Which brings us to the second, and to me far more interesting, quotation from the Hotwired interview with Elmer-DeWitt.

Quote 2:

HOTWIRED: Is there a link from some conservative group, like the Christian Coalition, to this study?

ELMER-DEWITT: No, there wasn't. Rimm - I didn't even ask him; he volunteered - said "we talked to just about everybody; the one group I didn't want to talk to was the Christian Coalition." He never had any contact with them. There's been a lot of speculation on The Well, that "geez, this must have been funded by the Christian Coalition; they must have given Ralph Reed early access to it." As near as I can tell, that's just the kind of crazy talk that goes on The Well.

Given that there is now strong evidence that the Christian Coalition and other right-wing antiporn acitivists had advance, detailed knowledge of the study and its likely impact (and perhaps even of the Time cover story), one can only wonder why Rimm "volunteered" that tidbit to Elmer-DeWitt.
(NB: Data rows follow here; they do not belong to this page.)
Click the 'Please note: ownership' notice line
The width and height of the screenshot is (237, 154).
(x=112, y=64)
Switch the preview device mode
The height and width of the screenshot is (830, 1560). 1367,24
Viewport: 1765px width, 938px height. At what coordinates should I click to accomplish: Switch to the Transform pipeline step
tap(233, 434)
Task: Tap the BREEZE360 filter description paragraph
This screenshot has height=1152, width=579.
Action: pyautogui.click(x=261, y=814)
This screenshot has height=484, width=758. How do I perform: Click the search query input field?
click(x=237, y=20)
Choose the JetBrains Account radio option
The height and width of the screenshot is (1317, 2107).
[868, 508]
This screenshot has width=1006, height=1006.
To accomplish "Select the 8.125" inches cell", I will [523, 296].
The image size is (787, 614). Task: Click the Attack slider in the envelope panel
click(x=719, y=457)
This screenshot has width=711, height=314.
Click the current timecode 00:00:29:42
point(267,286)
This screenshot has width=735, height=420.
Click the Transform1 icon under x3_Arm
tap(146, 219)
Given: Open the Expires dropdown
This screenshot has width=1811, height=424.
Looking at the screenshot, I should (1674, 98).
In retrospect, it seems likely that the comment put Elmer-DeWitt off the trail -- his own piece on the Rimm study never mentions the Christian Coalition -- while at the same time convincing the Time writer of Rimm's libertarian bonafides.

If that was what Rimm's intentions were, there's no doubt this tactic worked. But it does give rise to a fascinating question: if Rimm did in fact have prior contacts with the antiporn activists of the religious right -- as he clearly did with the feminist antiporn activists -- one can only wonder how he pitched his study to them.

As yet, none of that segment of the antiporn contingent -- not even Deen Kaplan, the vice president of the National Coalition for the Protection of Families and Children who is also an editor of the Georgetown Law Journal -- are telling.